Nonostante la rigidità esibita di fronte ai ministri, la diplomazia d’oltreoceano registra dinamiche differenti. Secondo indiscrezioni diffuse dal giornalista Barak Ravid su Axios e confermate da un funzionario statunitense, il leader della destra israeliana avrebbe mostrato maggiore apertura durante una telefonata con Jared Kushner, inviato speciale del presidente Donald Trump. Nel corso della conversazione, il vertice dell’esecutivo avrebbe accettato di concedere una possibilità al piano americano, accordando un rallentamento delle operazioni offensive per valutare l’inizio della smilitarizzazione di Gaza.

Le manovre delle IDF e il riposizionamento sulla Linea Gialla

Sul piano operativo, le Forze di Difesa Israeliane hanno avviato un graduale arretramento verso la Linea Gialla, sospendendo temporaneamente i raid ad alta intensità per testare la tenuta dell’accordo. Tuttavia, la pressione dei mediatori internazionali si concentra ora sulla dirigenza di Hamas, chiamata a compiere il passo decisivo per disarmare le proprie brigate. Il rappresentante dell’ufficio politico del movimento, Bassem Naim, ha invitato i garanti americani a esercitare la massima influenza sul gabinetto di Tel Aviv affinché non ostacoli la tabella di marcia per calcoli elettorali, mentre l’Alto rappresentante del Board of Peace, Nickolay Mladenov, ha definito la roadmap l’unica strada percorribile per la stabilità.

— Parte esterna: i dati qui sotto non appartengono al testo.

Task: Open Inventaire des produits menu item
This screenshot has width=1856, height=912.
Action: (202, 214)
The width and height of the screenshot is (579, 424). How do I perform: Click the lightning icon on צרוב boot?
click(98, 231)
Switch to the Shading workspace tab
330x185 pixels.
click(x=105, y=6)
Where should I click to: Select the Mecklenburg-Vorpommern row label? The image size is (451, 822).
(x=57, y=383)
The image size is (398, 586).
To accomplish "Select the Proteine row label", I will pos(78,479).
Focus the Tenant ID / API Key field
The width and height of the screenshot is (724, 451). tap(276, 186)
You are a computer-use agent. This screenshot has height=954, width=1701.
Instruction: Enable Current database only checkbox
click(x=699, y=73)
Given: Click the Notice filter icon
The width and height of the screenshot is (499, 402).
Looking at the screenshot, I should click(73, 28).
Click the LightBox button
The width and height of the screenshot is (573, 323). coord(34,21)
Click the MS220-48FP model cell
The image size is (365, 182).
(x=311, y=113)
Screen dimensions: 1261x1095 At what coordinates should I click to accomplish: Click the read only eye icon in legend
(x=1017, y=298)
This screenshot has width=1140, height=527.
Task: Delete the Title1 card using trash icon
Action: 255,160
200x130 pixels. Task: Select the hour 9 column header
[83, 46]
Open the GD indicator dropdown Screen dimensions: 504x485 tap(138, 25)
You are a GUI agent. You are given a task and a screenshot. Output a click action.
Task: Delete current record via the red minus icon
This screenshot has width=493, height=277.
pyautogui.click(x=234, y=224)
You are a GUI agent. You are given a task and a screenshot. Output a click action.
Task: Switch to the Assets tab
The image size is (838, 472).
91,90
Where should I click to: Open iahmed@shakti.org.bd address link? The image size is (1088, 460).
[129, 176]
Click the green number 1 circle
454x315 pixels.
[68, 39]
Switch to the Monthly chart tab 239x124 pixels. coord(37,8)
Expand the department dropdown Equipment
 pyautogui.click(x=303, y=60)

Il bilancio delle vittime e il proseguimento delle operazioni militari

Parallelamente ai negoziati politici, la popolazione civile dell’exclave continua a registrare un numero elevato di perdite. Un report pubblicato dall’Unicef evidenzia come dall’inizio dell’intesa di sospensione dei combattimenti stilata a ottobre sia deceduto in media un minore al giorno, portando il totale dei decessi infantili a oltre trecento vittime. Sul terreno le tensioni restano alte: l’artiglieria e i carri armati delle IDF hanno effettuato nuovi bombardamenti mirati nell’area di al-Shakush a nord di Rafah e nel campo profughi di Bureij, a conferma di un contesto di sicurezza ancora precario.